The Communist Foreign Trade System. F. L. Pryor. Allen & Unwin, 293 pp, 40s.
This scholarly and painstaking work on the structures and evolution of ‘the other common market’ shows how far the Comecon countries have to go in order to evolve a common strategy which takes account of the individual interests of each country. Well into the mid-1950s the incompetence of Communist planning remained its most striking characteristic. An imprortant point which arises from the work are fears of countries like Rumania that Russian-dominated planning works to keep under-developed Communist countries as under-developed suppliers of raw materials to the more advanced Communist countries in a sort of Soviet tutelage expressed by a pricing system based on capitalist world prices which notoriously disfavour primary producers. One point which is made is that the position of the weaker Communist countries is strengthened to the extent that they manage to diversify their trading relations outside the Comecon area. A basic work for those interested in the economic development and relations of the Communist bloc. t.w.
Corruption in Developing Countries. Ronald Wraith and Edgar Simpkins. Allen & Unwin, 208 pp, 30s.
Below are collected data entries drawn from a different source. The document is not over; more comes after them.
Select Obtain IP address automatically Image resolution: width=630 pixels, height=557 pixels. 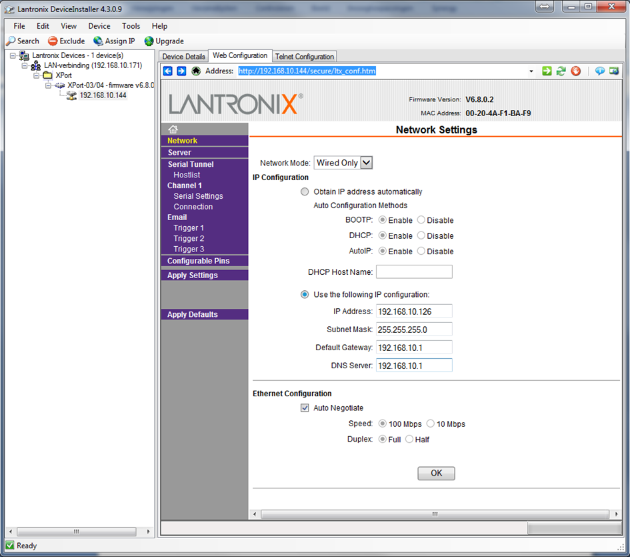click(305, 192)
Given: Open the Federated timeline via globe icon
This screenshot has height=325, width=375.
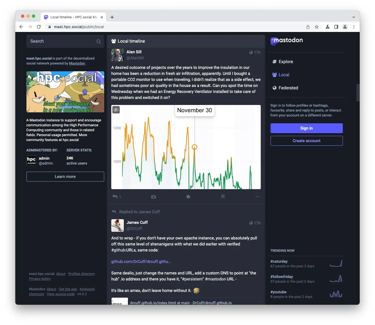Looking at the screenshot, I should point(274,88).
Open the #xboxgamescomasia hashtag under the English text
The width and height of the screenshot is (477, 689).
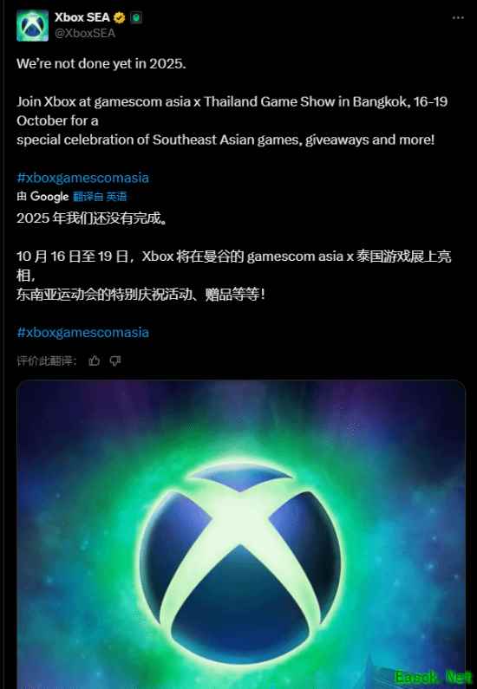82,178
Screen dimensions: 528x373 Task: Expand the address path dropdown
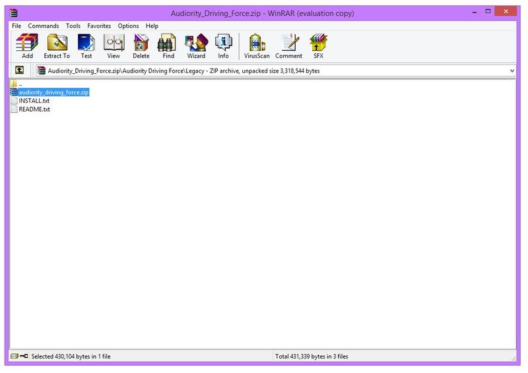click(512, 71)
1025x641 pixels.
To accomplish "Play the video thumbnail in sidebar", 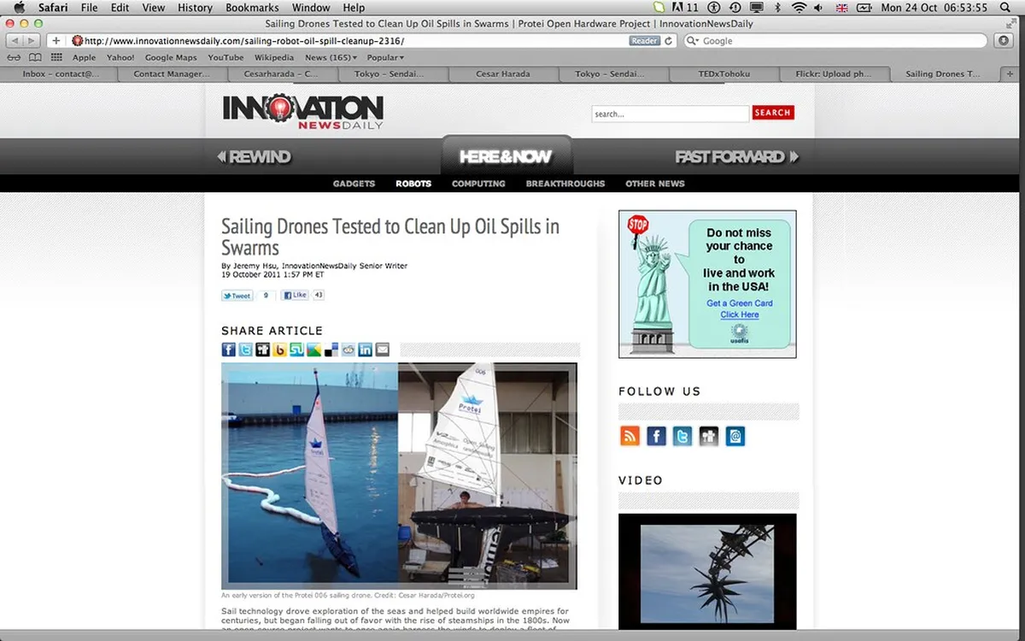I will [x=707, y=571].
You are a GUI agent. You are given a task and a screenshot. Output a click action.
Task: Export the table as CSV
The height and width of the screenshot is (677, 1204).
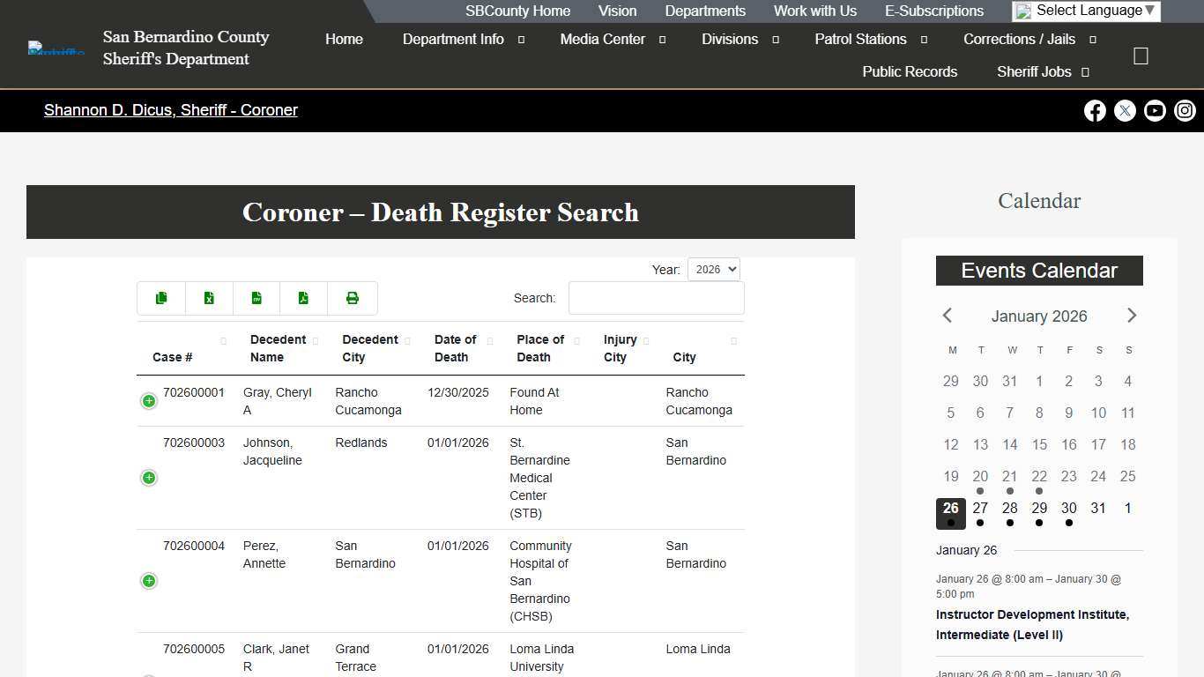[x=256, y=298]
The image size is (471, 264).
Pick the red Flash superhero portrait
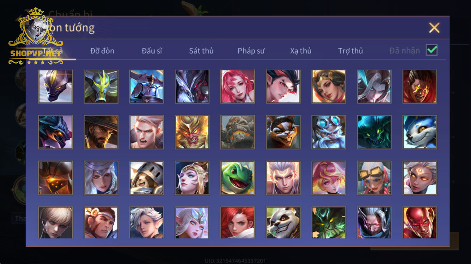420,223
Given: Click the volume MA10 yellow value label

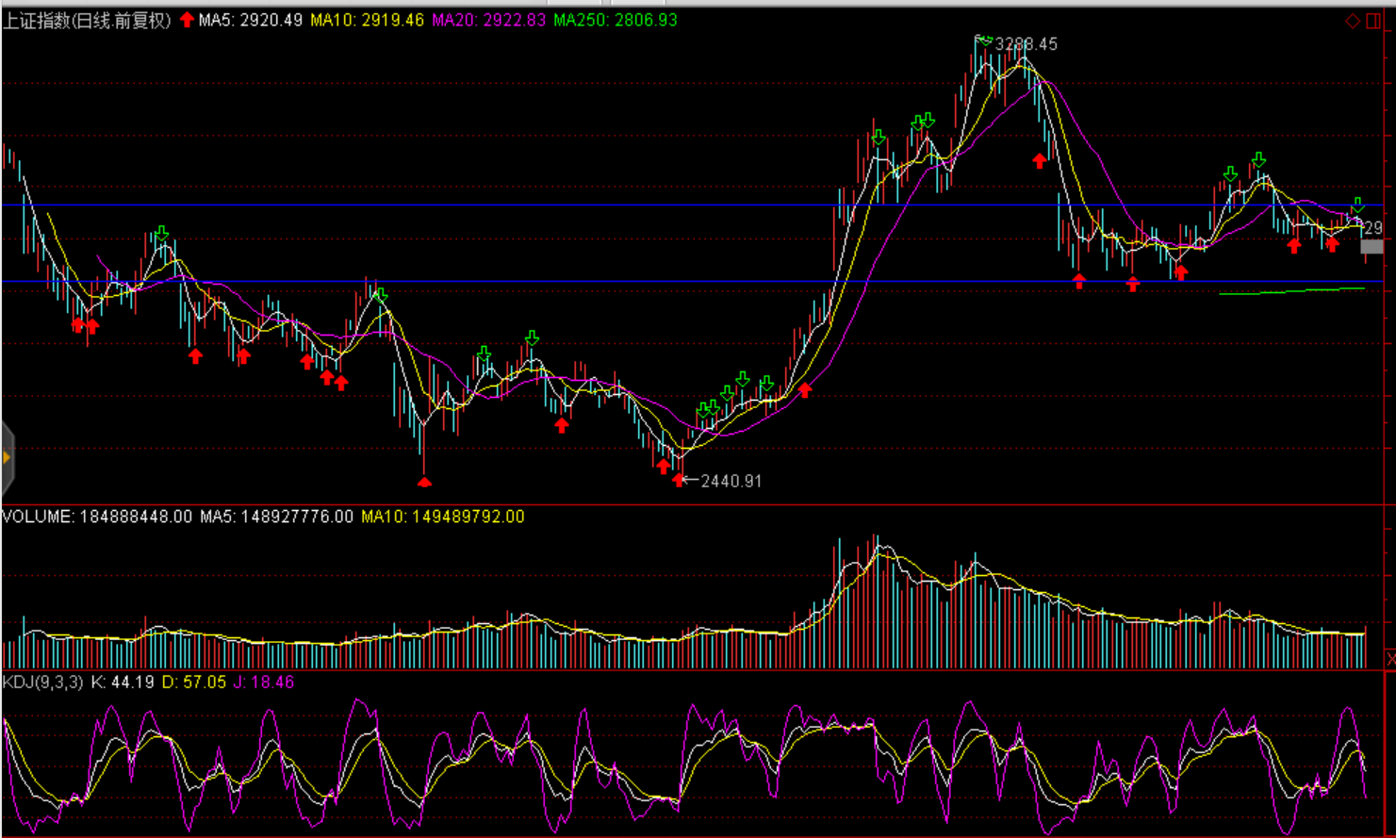Looking at the screenshot, I should click(x=442, y=517).
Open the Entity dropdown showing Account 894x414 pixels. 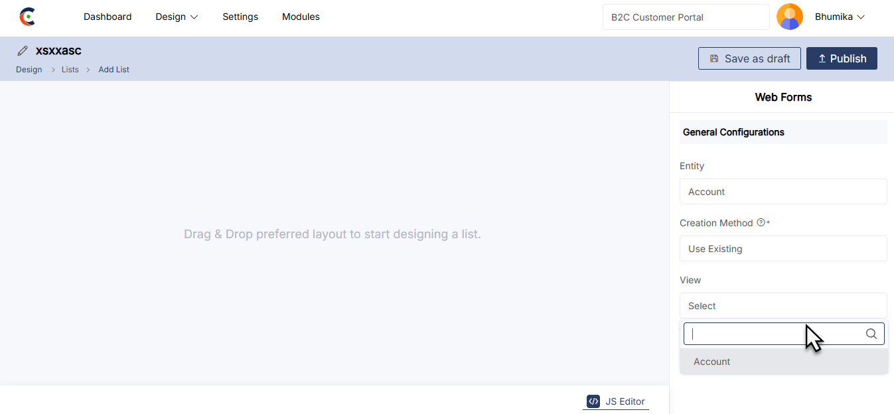(782, 192)
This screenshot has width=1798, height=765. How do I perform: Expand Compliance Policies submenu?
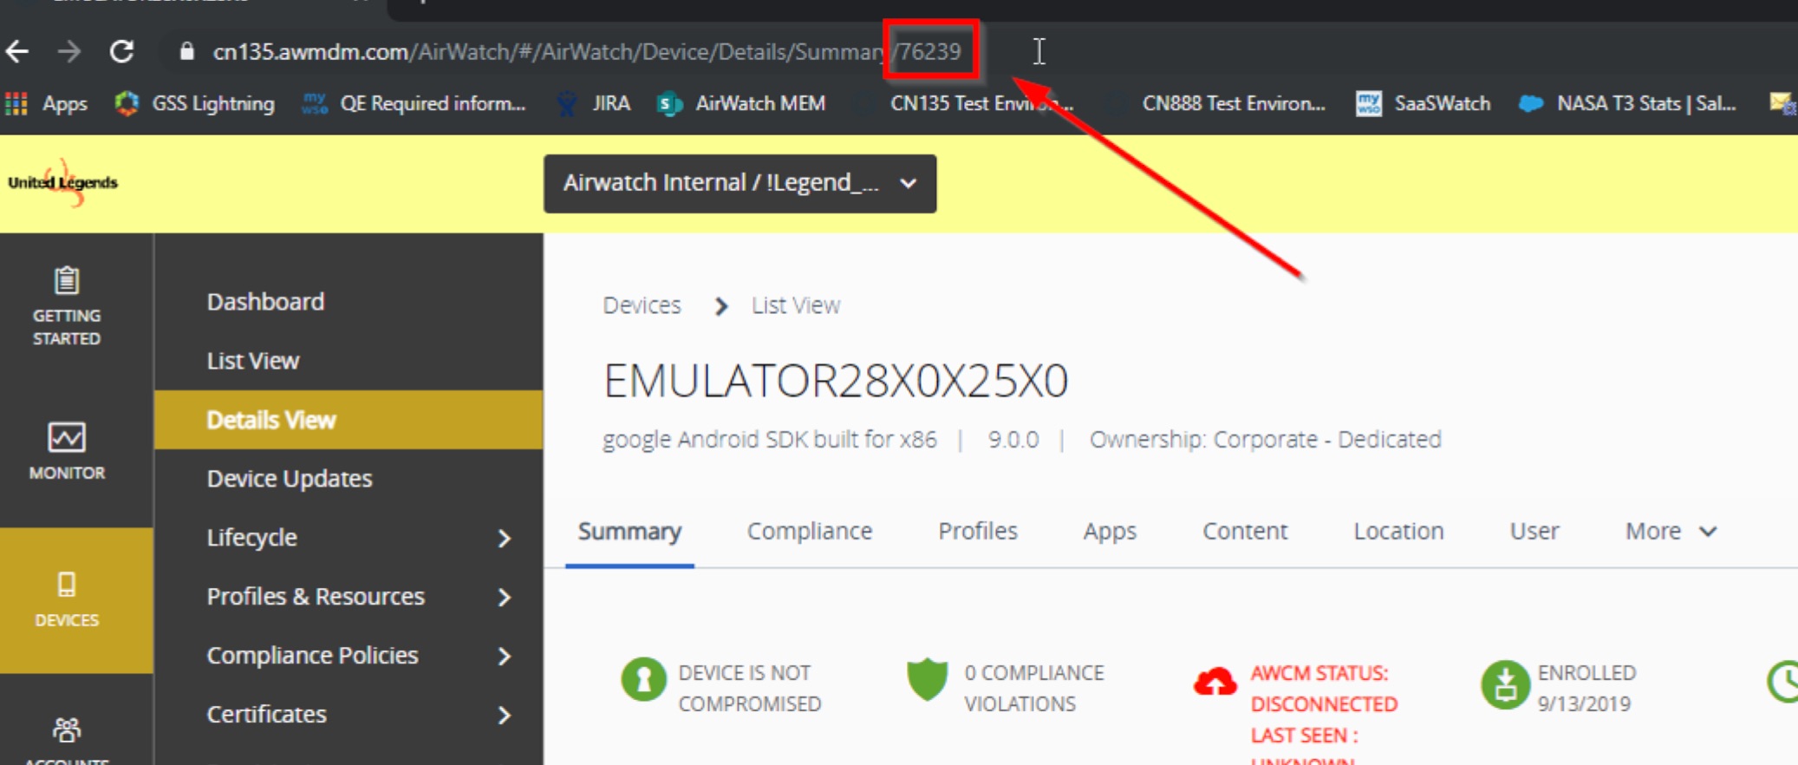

The authors of this interesting work on a delicate subject are concerned to avoid easy moralizing on the subject of ‘the scarlet thread of bribery and corruption’ that runs ‘through the fabric of public life in newly independent States’. To do this, the bulk of their work is, in fact, not concerned with contemporary developing nations but with one of the earliest developing nations—‘Britain up to the 1880s’—in order to discuss the lessons which British development towards an ‘uncorrupt’ society has for countries like Nigeria—to which the other part of their book is devoted. Understandably enough, their recommendations remain at the level of bourgeois commonsense and within the perspective of British (i.e. capitalist) development. In a list of ‘cures for corruption’ at the end of the book, we find, apart from ‘the passage of time’, and the spread of education, ‘the further growth of the professional class’ and the strengthening of ‘elements in the middle class’. Apart from the fact that demographic pressure makes a slow capitalist solution economically unviable and politically impossible, one should point out the very rapid and very radical elimination of corruption in what was one of the most corrupt societies on record—China. Fixing their eyes on Britain, the authors are incapable of this. They have produced valuable descriptions of corrupt societies but the scope of their political and sociological imagination by no means measures up to Dumont’s Afrique Noire est Mal Partie (reviewed NLR 19) to which it provide a useful (Anglophone) supplement. Students of English history will find it perhaps more useful than will students of contemporary Third World history. t.w.